ASSIGNMENT:
Restrict the output to the lines below starting at the one that contains "Task: Open Janna Vũ Sắc Kiêu Hùng skin" and ending at the one that contains "Screen dimensions: 980x441", and restate them word for word, both ends included.

───── GIVEN INFORMATION ─────

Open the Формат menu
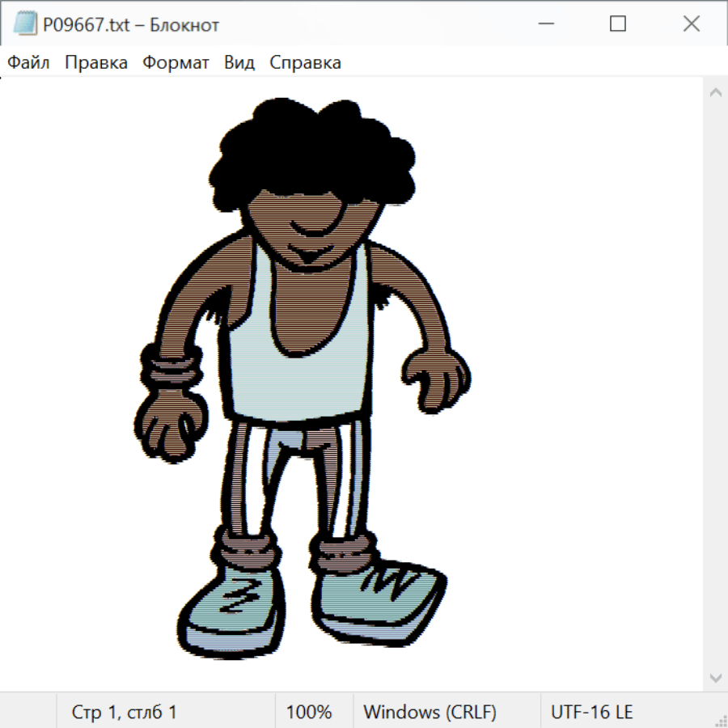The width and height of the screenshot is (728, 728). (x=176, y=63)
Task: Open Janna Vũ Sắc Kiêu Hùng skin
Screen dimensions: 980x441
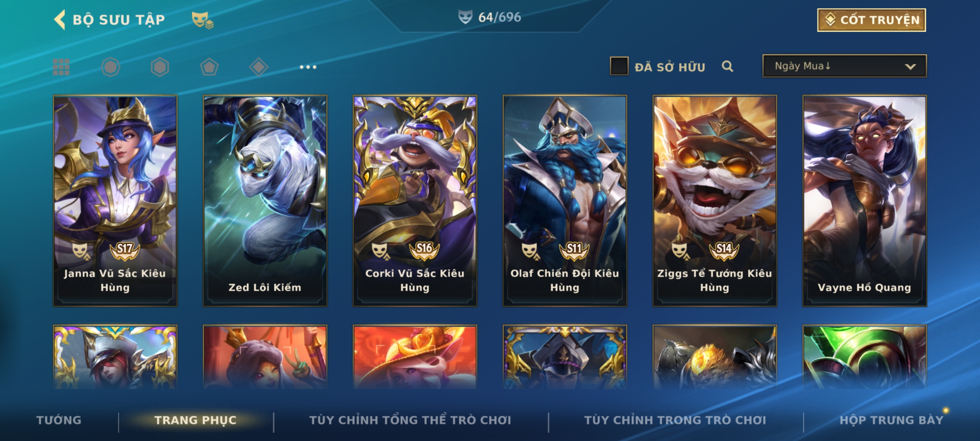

─────
───── GIVEN INFORMATION ─────

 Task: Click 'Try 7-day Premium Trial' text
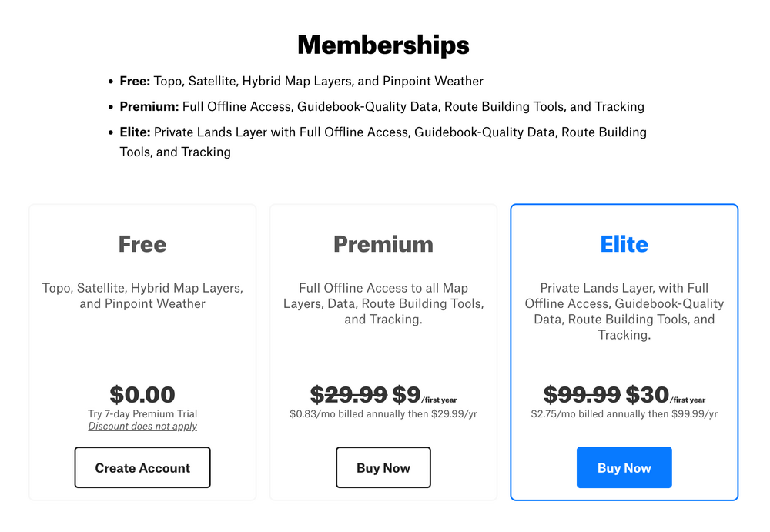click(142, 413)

─────

COMPLETED TASK:
Task: Open Janna Vũ Sắc Kiêu Hùng skin
Screen dimensions: 980x441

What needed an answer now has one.